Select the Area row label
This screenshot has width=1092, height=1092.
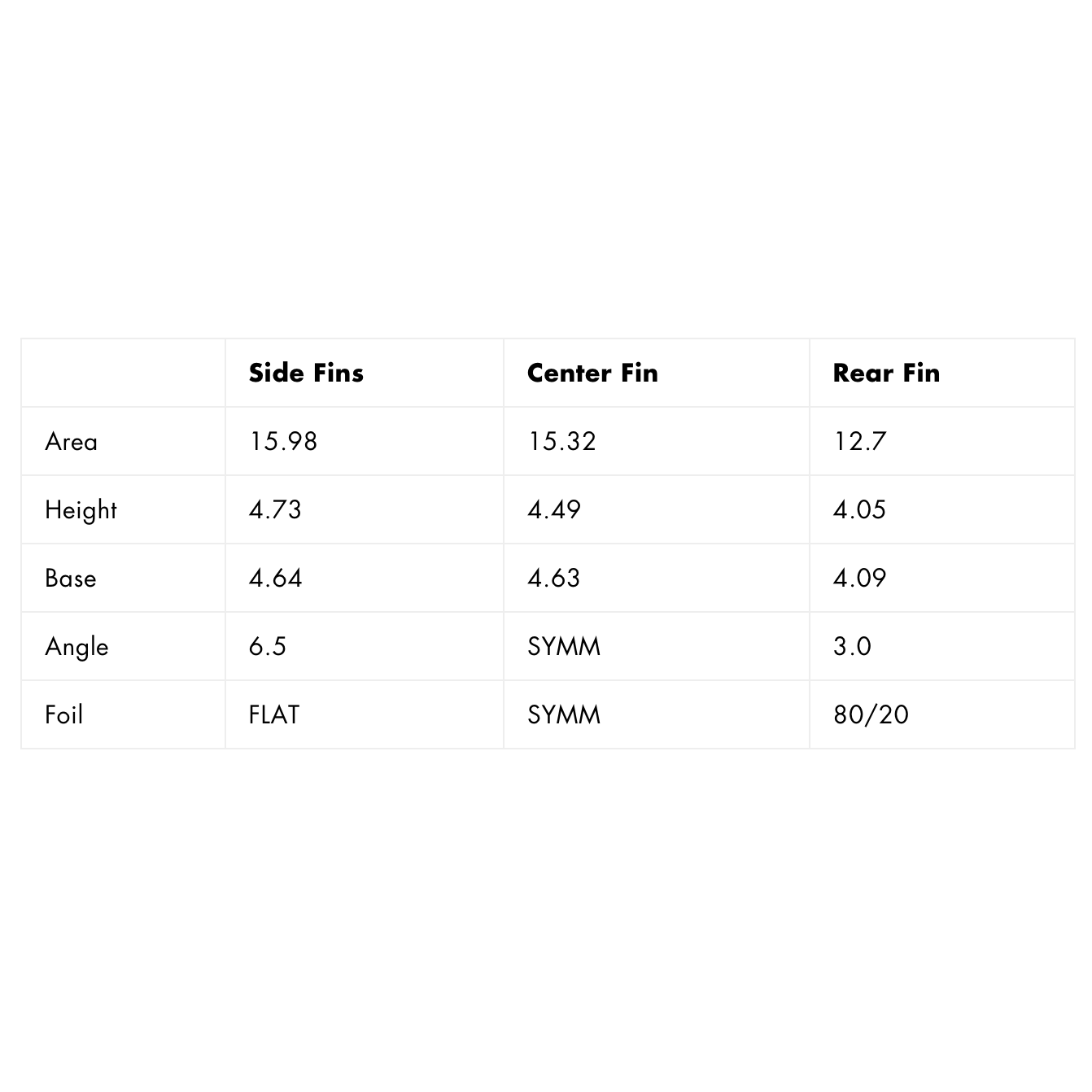click(72, 442)
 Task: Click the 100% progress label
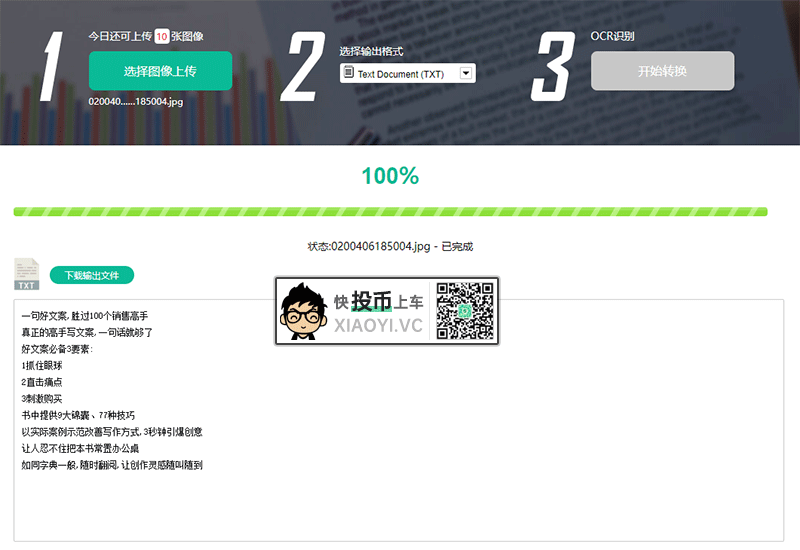(390, 176)
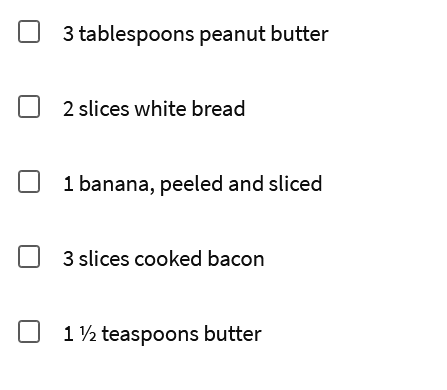Click the word 'teaspoons' in last ingredient
447x390 pixels.
(150, 335)
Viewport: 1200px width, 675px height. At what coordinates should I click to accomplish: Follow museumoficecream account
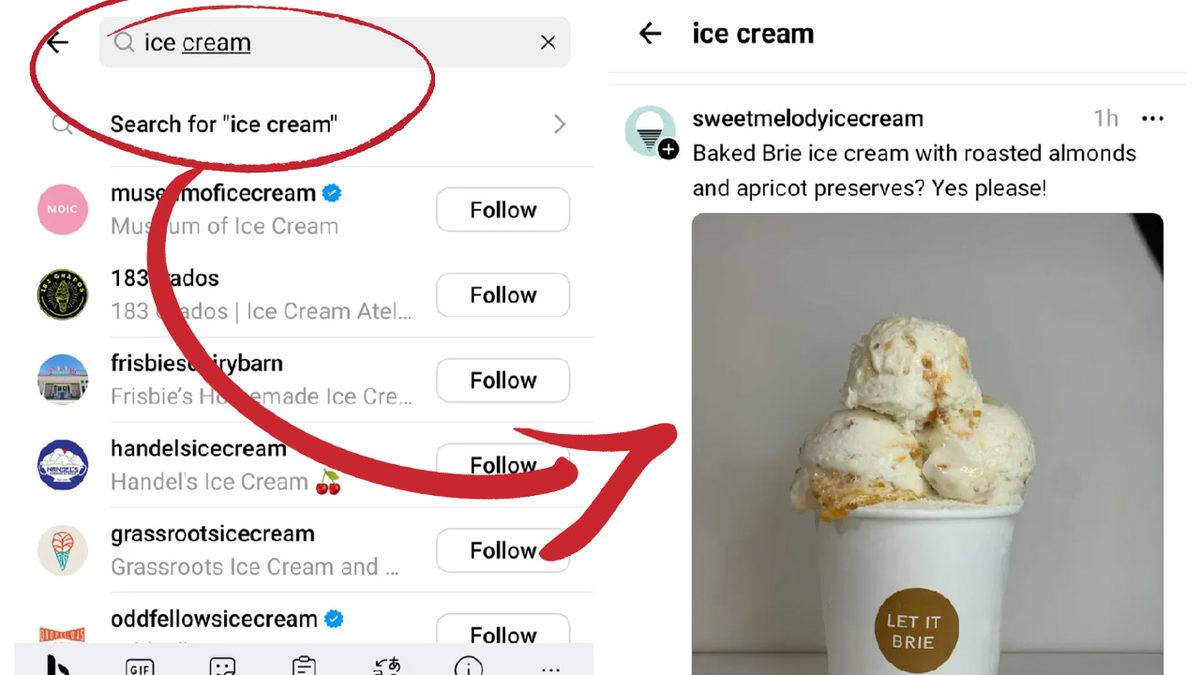(x=503, y=210)
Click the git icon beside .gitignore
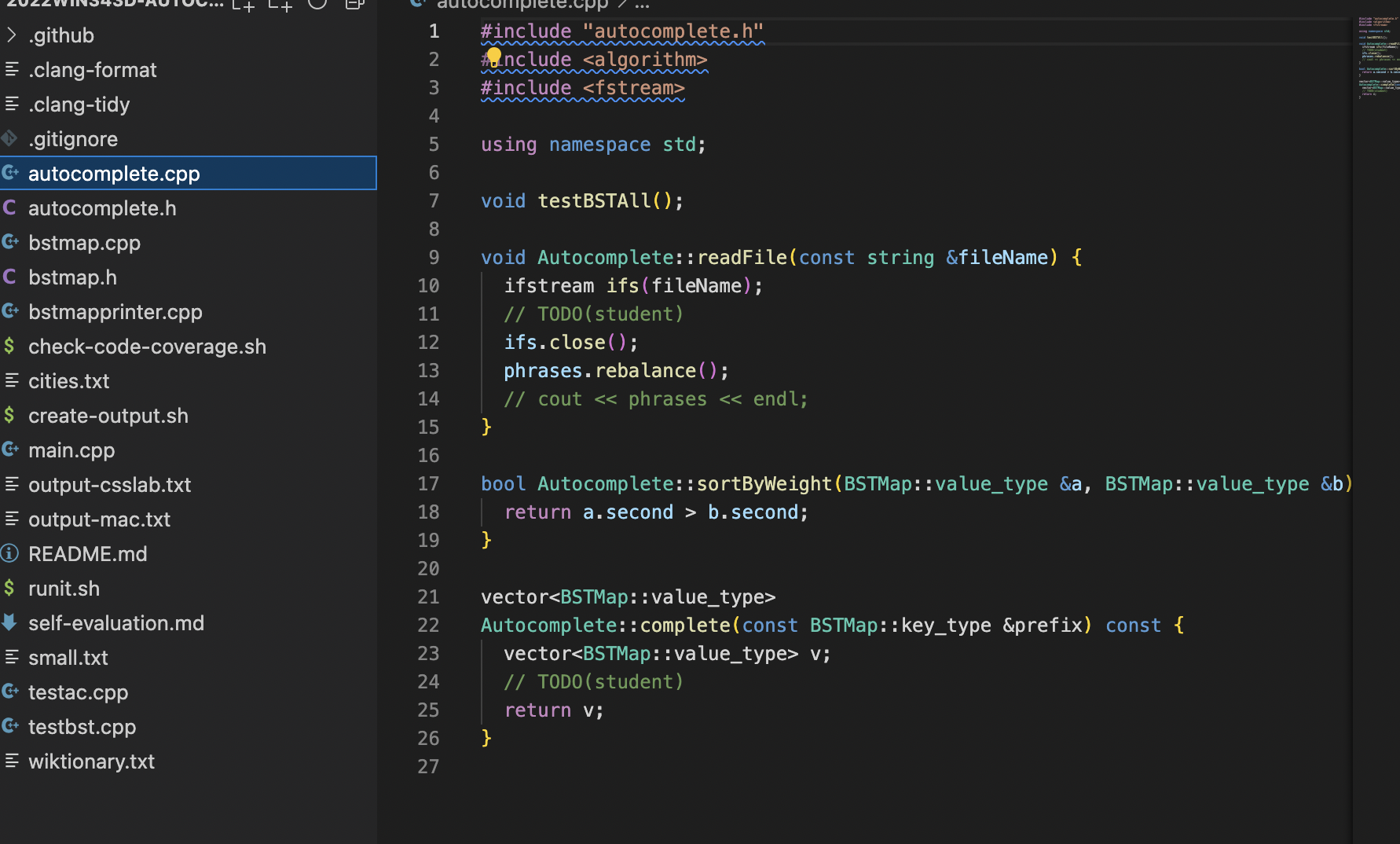The image size is (1400, 844). tap(10, 139)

----

[WHAT THE EXERCISE ASKS]
The result should be a verbatim copy of the data, free of pictures.

[ANSWER BELOW]
Select the Area row label
This screenshot has width=1092, height=1092.
click(72, 442)
 Task: Click the 100% progress label
(390, 176)
Click the word 'teaspoons' in last ingredient
447x390 pixels.
(150, 335)
Viewport: 1200px width, 675px height. At what coordinates should I click to accomplish: Follow museumoficecream account
(x=503, y=210)
Click the git icon beside .gitignore
The image size is (1400, 844). tap(10, 139)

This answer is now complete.